Another area for the state to consider is the insolvency of managed care companies. Hospitals and other providers are still owed large sums from outstanding claims resulting from two previous insolvencies. New regulations strengthening the solvency requirements for HMOs were recently adopted.
2. Institute study of claims processing and billing problems between managed care organizations and hospitals
The commission has created a work group to investigate the validity of hospital reports of delays and denials of claims submitted to third party insurers, especially managed care organizations. The work group determined that the information available was anecdotal and that there is currently no satisfactory data upon which to make informed decisions. After speaking with representatives of the University Health System and Ernst & Young, the group determined that the system was incredibly complex and susceptible to major delays in payments.

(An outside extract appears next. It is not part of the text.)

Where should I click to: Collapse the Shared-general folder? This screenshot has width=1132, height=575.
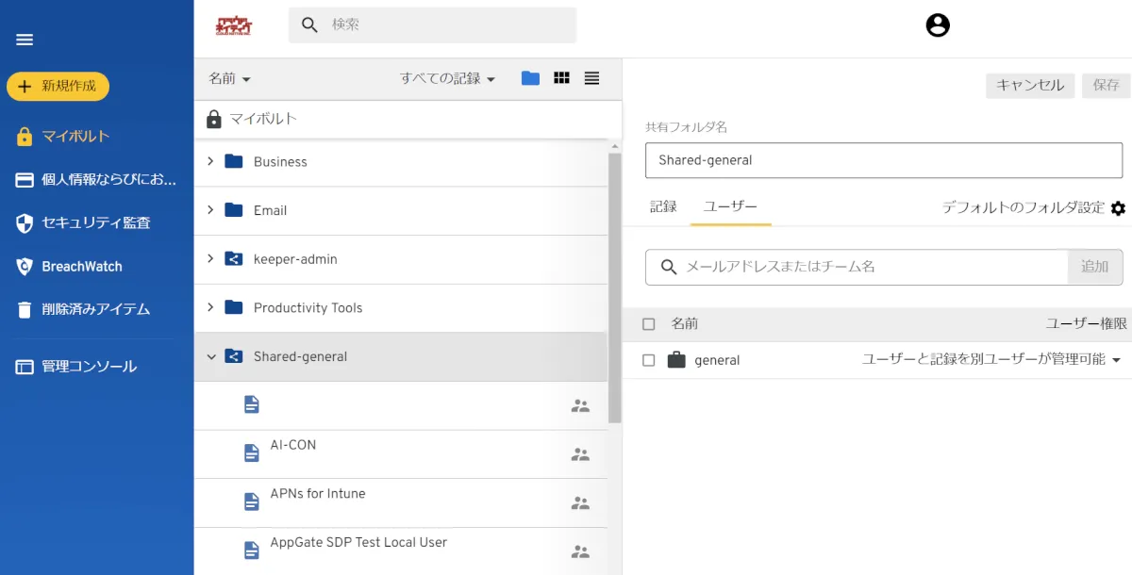210,357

For example, hospitals and payers often use third-party vendors, which greatly increases the chances of system incompatibility and miscommunication.
Therefore, the work group will commission a study of the claims generated by five hospitals during a three-month period with two managed care organizations to track claims processing and payment to accurately determine where problems exist. The objective of the study will be to identify the points at which a claim can be rejected, the reasons for the rejections, the dollar value of these claims and the time lags involved at each level of processing, including preparation of the initial bill.